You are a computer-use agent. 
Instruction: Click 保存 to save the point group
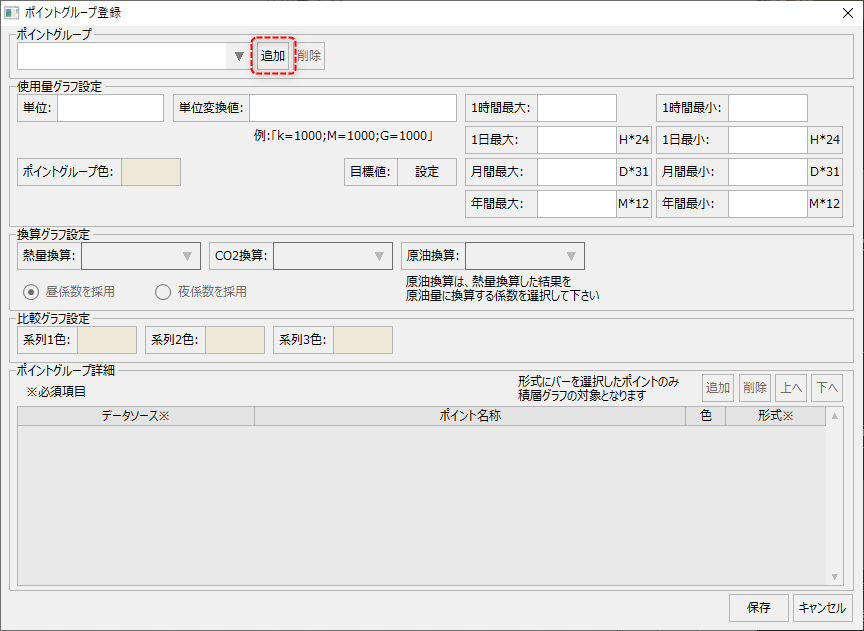pos(758,607)
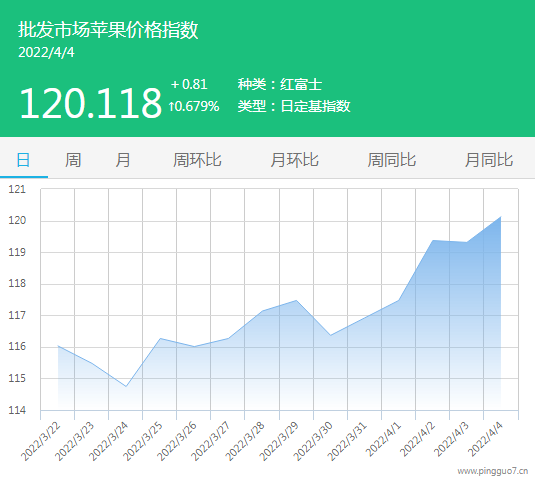Image resolution: width=535 pixels, height=482 pixels.
Task: Switch to the 月 monthly tab
Action: pyautogui.click(x=123, y=160)
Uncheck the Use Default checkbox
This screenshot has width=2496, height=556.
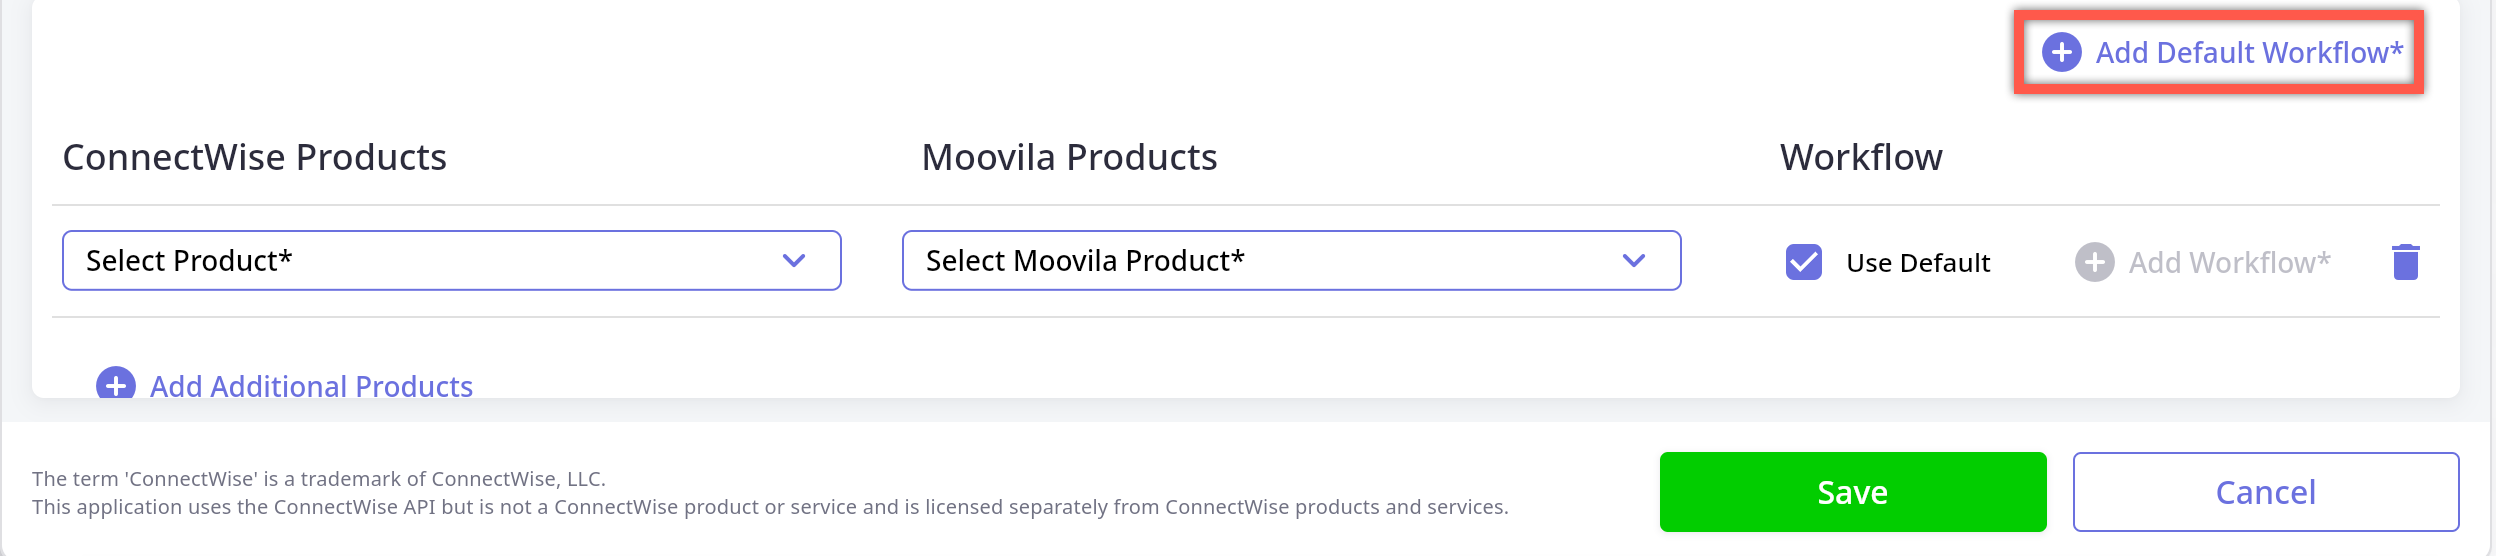1804,262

* * * * *

Leave the pictures out and return each entry exactly.

You are a computer-use agent. 
Instruction: Click 保存 to save the point group
pos(758,607)
Image resolution: width=535 pixels, height=482 pixels.
Task: Switch to the 月 monthly tab
Action: pyautogui.click(x=123, y=160)
Uncheck the Use Default checkbox
This screenshot has width=2496, height=556.
1804,262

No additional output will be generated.